_Exercise aim_:
Write out the records below, reproducing every line word for word.

Top of Provided material

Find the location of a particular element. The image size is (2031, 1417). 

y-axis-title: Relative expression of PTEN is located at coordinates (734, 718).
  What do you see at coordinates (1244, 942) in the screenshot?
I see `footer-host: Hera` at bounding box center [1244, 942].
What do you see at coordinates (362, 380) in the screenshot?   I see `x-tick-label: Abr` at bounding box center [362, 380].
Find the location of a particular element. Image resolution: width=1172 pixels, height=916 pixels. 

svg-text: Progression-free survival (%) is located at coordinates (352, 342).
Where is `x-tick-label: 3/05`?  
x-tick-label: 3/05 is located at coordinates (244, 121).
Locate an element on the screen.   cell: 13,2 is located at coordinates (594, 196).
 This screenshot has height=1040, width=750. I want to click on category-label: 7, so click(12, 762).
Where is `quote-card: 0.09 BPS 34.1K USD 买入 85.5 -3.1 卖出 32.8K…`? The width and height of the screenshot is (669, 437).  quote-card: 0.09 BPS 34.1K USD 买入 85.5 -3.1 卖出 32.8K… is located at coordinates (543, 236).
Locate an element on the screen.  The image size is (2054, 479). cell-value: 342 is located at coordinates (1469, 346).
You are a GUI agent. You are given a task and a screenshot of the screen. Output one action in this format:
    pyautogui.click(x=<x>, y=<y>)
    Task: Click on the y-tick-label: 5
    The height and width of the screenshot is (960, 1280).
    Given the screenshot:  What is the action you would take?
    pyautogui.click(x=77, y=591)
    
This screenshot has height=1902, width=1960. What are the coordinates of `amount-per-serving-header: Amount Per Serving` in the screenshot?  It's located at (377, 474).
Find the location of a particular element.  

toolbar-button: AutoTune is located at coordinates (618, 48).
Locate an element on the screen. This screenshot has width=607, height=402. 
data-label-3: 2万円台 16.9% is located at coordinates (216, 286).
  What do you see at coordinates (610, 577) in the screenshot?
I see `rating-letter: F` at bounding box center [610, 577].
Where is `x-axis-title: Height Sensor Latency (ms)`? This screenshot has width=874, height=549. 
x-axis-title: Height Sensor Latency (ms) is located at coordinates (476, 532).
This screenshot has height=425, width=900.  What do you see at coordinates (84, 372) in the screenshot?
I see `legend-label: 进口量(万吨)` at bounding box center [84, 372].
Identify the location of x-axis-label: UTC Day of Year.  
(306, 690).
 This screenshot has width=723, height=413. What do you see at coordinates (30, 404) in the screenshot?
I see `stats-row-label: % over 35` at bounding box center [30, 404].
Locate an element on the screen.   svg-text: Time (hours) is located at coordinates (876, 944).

Bottom of Provided material

_Solution to this task_:
Find the location of a particular element. The image size is (2031, 1417). 

y-axis-title: Relative expression of PTEN is located at coordinates (734, 718).
  What do you see at coordinates (1244, 942) in the screenshot?
I see `footer-host: Hera` at bounding box center [1244, 942].
What do you see at coordinates (362, 380) in the screenshot?   I see `x-tick-label: Abr` at bounding box center [362, 380].
Find the location of a particular element. Image resolution: width=1172 pixels, height=916 pixels. 

svg-text: Progression-free survival (%) is located at coordinates (352, 342).
Where is `x-tick-label: 3/05`?  
x-tick-label: 3/05 is located at coordinates (244, 121).
Locate an element on the screen.   cell: 13,2 is located at coordinates (594, 196).
 This screenshot has height=1040, width=750. I want to click on category-label: 7, so click(12, 762).
Where is `quote-card: 0.09 BPS 34.1K USD 买入 85.5 -3.1 卖出 32.8K…`? The width and height of the screenshot is (669, 437).  quote-card: 0.09 BPS 34.1K USD 买入 85.5 -3.1 卖出 32.8K… is located at coordinates (543, 236).
Locate an element on the screen.  The image size is (2054, 479). cell-value: 342 is located at coordinates (1469, 346).
You are a GUI agent. You are given a task and a screenshot of the screen. Output one action in this format:
    pyautogui.click(x=<x>, y=<y>)
    Task: Click on the y-tick-label: 5
    The height and width of the screenshot is (960, 1280).
    Given the screenshot:  What is the action you would take?
    pyautogui.click(x=77, y=591)
    
This screenshot has height=1902, width=1960. What are the coordinates of `amount-per-serving-header: Amount Per Serving` in the screenshot?  It's located at (377, 474).
Find the location of a particular element.  

toolbar-button: AutoTune is located at coordinates (618, 48).
Locate an element on the screen. This screenshot has width=607, height=402. 
data-label-3: 2万円台 16.9% is located at coordinates (216, 286).
  What do you see at coordinates (610, 577) in the screenshot?
I see `rating-letter: F` at bounding box center [610, 577].
Where is `x-axis-title: Height Sensor Latency (ms)`? This screenshot has width=874, height=549. 
x-axis-title: Height Sensor Latency (ms) is located at coordinates (476, 532).
This screenshot has height=425, width=900.  What do you see at coordinates (84, 372) in the screenshot?
I see `legend-label: 进口量(万吨)` at bounding box center [84, 372].
Identify the location of x-axis-label: UTC Day of Year.  
(306, 690).
 This screenshot has width=723, height=413. What do you see at coordinates (30, 404) in the screenshot?
I see `stats-row-label: % over 35` at bounding box center [30, 404].
Locate an element on the screen.   svg-text: Time (hours) is located at coordinates (876, 944).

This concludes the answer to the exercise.